Health Journal and Advisory
Taking care of you while on Safari
Food and waterborne diseases are the number one cause of illness in travelers. Travelers' diarrhea can be caused by viruses, bacteria, or parasites, which are found throughout the region and can contaminate food or water. Infections may cause diarrhea and vomiting (E. coli, Salmonella, cholera, and parasites), fever (typhoid fever and toxoplasmosis), or liver damage (hepatitis). Make sure your food and drinking water are safe. (See below.)
It's a preventable infection that can be fatal if left untreated. Prevent infection by taking prescription antimalarial drugs and protecting yourself against mosquito bites (see below). Most travelers to malaria risk areas in this region should take mefloquine to prevent malaria. You can be infected with malaria in all areas of this region except the cities of Addis Ababa, Ismara, and Nairobi, the islands of Reunion and Seychelles, and in highland areas above 2,500 meters.
A certificate of yellow fever vaccine may be required for entry into certain of these countries.
Dengue, filariasis, leishmaniasis, onchocerciasis, trypanosomiasis (sleeping sickness), and Rift Valley fever are carried by insects that occur in this region but are very rare. Protecting yourself against insect bites will help to prevent these diseases. These are not fatal however and rarely occur.
Because motor vehicle crashes are a leading cause of injury among travelers, walk and drive defensively. Avoid night time travel if possible and always use seat belts.
Center for Disease Control
CDC Recommends the Following Vaccines (as Appropriate for Age):
See your doctor at least 4-6 weeks before your trip to allow time for shots to take effect.
1. Hepatitis A or immune globulin (IG).
Hepatitis B, if you might be exposed to blood (for example, health-care workers), have sexual contact with an infected person.
2. As needed, booster doses for tetanus-diphtheria, measles, and a one-time dose of polio vaccine for adults. Hepatitis B vaccine is now recommended for all infants and for children ages 11-12 years who did not receive the series as infants.
To Stay Healthy, Do:
1.Wash hands often with soap and water.
Drink only bottled or boiled water, or carbonated (bubbly) drinks in cans or bottles. To make water safer by BOTH filtering through an "absolute 1-micron or less" filter AND adding iodine tablets to the filtered water. "Absolute 1-micron filter" are found in camping/outdoor supply stores.
2.Well Cooked Food
Eat only thoroughly cooked food or fruits and vegetables you have peeled yourself. Remember: boil it, cook it, peel it, or forget it.
If you travel to an area where there is risk for malaria, take your malaria prevention medication before, during, and after travel, as directed. (See your doctor for a prescription.)

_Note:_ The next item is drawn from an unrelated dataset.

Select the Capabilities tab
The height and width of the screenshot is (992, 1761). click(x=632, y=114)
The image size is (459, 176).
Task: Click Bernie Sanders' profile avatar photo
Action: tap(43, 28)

Protect yourself from insects by remaining in well-screened areas, using repellents (applied sparingly at 4-hour intervals) and permethrin-impregnated mosquito nets.
5.HIV, AIDS and Sex
Always use latex condoms during intercourse to reduce the risk of HIV and other sexually transmitted diseases.
To Avoid Getting Sick:
1.Don't eat dairy products unless you know they have been pasteurized.
2.Don't share needles with anyone.
3.Handle animals with care (especially monkeys, dogs, and cats), to avoid bites and serious diseases (including rabies and plague).
What You Need To Bring with You:
1.Long-sleeved shirt and long pants
To wear while outside at dusk, to prevent mosquito bites (e.g., malaria).
2.Insect repellent containing DEET (diethylmethyltoluamide)
30%-35% strength for adults and 6%-10% for children. Unless you are staying in air-conditioned or well-screened housing, purchase a bed net impregnated with the insecticide permethrin. (Bed nets can be purchased in camping or military supply stores.)
3.Iodine tablets and water filters
Iodine tablets and water filters to purify water if bottled water is not available.
4.Sunblock, sunglasses, hat
To prevent one from suffering sun-burns and in some cases cramped skin.
Make sure you have a copy of the prescription(s).